Eric Favey

Eric Favey

Quelles sont les évolutions notables dans le projet de « socle de connaissances, de compétences et de culture « que vient de rendre public le CSP ?

Il y a d’abord un souci de continuité. Bien que le socle précédent soit théoriquement installé depuis la loi du 23 avril 2005, il n’est pas totalement intégré dans les pratiques de l’école. Le CSP a donc voulu signifier que le socle de connaissances, et son acquisition par tous les élèves à l’issue de la scolarité obligatoire, est un outil de la recherche d’égalité et de justice sociale dans l’école. Nous avons aussi voulu que les compétences et les connaissances soient constitutives du socle. Le reproche fait au texte précédent, c’est d’être un peu « fourre-tout » et de mêler les compétences, les capacités, les attitudes et les contenus. Cette fois, nous avons pris le parti d’élaborer un socle référence pour la déclinaison des programmes d’enseignement des différents cycles.

Enfin, le socle a été rendu plus lisible et plus ramassé. Désormais, les 8 compétences clés pour l’éducation , définies par le Parlement européen, sont présentes au travers des 5 grands domaines de formation que nous proposons.

Que répondez-vous aux critiques qui trouvent ce nouveau texte « trop vague » ?

Il faut le lire dans le détail, c’est un texte d’intentions fortes ! Le socle va maintenant être décliné par cycle, en reprenant chacun des domaines, et en définissant les compétences plus fines à acquérir, les connaissances, et la manière de les évaluer.
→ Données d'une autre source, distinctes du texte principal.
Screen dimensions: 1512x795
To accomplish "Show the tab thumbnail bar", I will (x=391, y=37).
Le socle est le chapeau général des programmes scolaires, qui sont en cours de déclinaison.

Le diplôme national du brevet (DNB) va-t-il disparaître, comme l’aurait récemment déclaré Denis Paget ?
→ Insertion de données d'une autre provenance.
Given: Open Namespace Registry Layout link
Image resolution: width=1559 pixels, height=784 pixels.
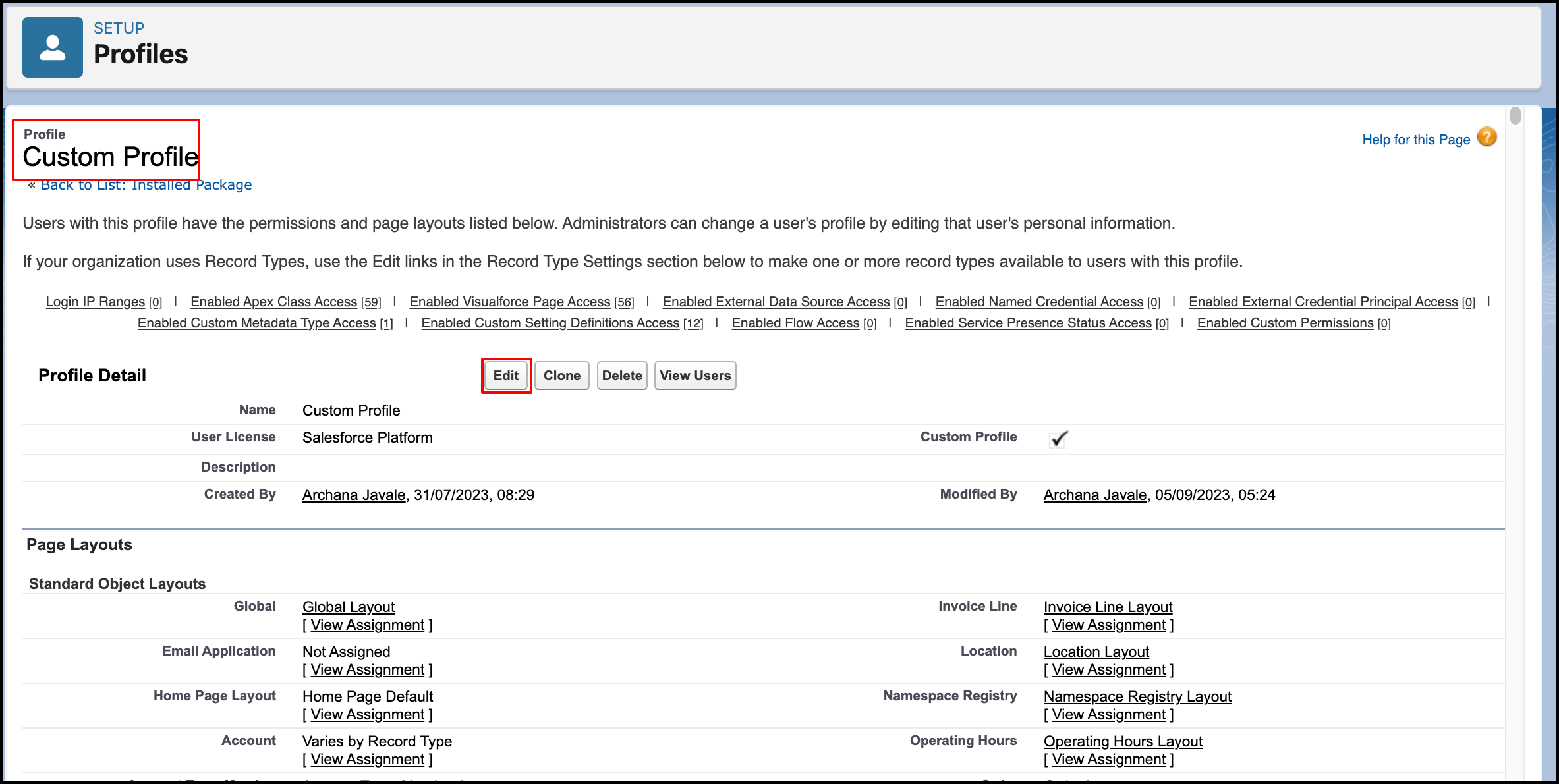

Denis Paget n’a pas dit ça ! Il a expliqué qu’on ne peut pas avoir un double système, avec d’une part l’évaluation du socle, qui vérifie l’acquisition des 5 grands domaines, et d’autre part un diplôme sans rapport, prétendant sanctionner les programmes de la scolarité obligatoire. Le travail n’est pas terminé, nous allons remettre une proposition au ministre cet été pour que le brevet devienne vraiment la concrétisation de la validation du socle. Avec évidemment une part déterminante d’évaluation continue et, peut-être, une épreuve consécutive qui permette de recueillir des informations complémentaires sur les acquisitions.

Le CSP préconise la mise en place d’une « évaluation positive permettant de valoriser différents niveau de réussite ». L’idée n’est pas nouvelle, qu’est-ce que cela signifie ?

En cohérence avec la loi de refondation de l’école, l’évaluation est faite par cycle et non pas par classe. Il s’agit donc de mettre en place des indicateurs pour apprécier ce que les élèves ont appris à l’issue de chacun des cycles, même si les enseignants auront sans doute besoin de guides pour mesurer année après année les acquis de l’élève. La logique de la moyenne et de la compensation n’existe plus. Nous proposons une échelle de validation, avec un niveau minimum requis, comme cela se pratique déjà dans bon nombre de pays européens.

La démission d’Alain Boissinot, de la présidence du CSP, ne remet-elle pas en cause la crédibilité de la réforme des programmes scolaires ?

La présidence du CSP est un élément symbolique important, en terme de dynamique d’entraînement du travail. Mais nous sommes 17 autres membres ! C’est un peu méprisant de penser que le CSP se résume uniquement à son président. Cinq groupes techniques mobilisent plus de 100 personnes en permanence ! Néanmoins, la démission d’Alain Boissinot modifie momentanément la dynamique. Il appartient donc au ministre de le remplacer rapidement. En attendant, Anny Cazenave, vice-présidente, assure l’intérim et il n’y a pas de vacance du conseil.

Partagez-vous le point de vue d’Alain Boissinot qui, dans une interview accordée au journal Le Monde, estime que le CSP n’a pas les moyens de ses missions ?

Les missions confiées au CSP sont extrêmement importantes. La question de la révision des programmes, régulièrement repoussée, est fondamentale. Il faut y apporter une réponse, sinon ce sera un élément du discrédit de la refondation. Je pense que le CSP a les moyens de travailler. Alain Boissinot, sans doute, a été déçu par le fait que nos premières propositions ont immédiatement suscité une forme de guerre civile. Seule la France a cette malheureuse habitude, alors que tous les autres pays européens font évoluer leur système éducatif par la négociation et la recherche du consensus.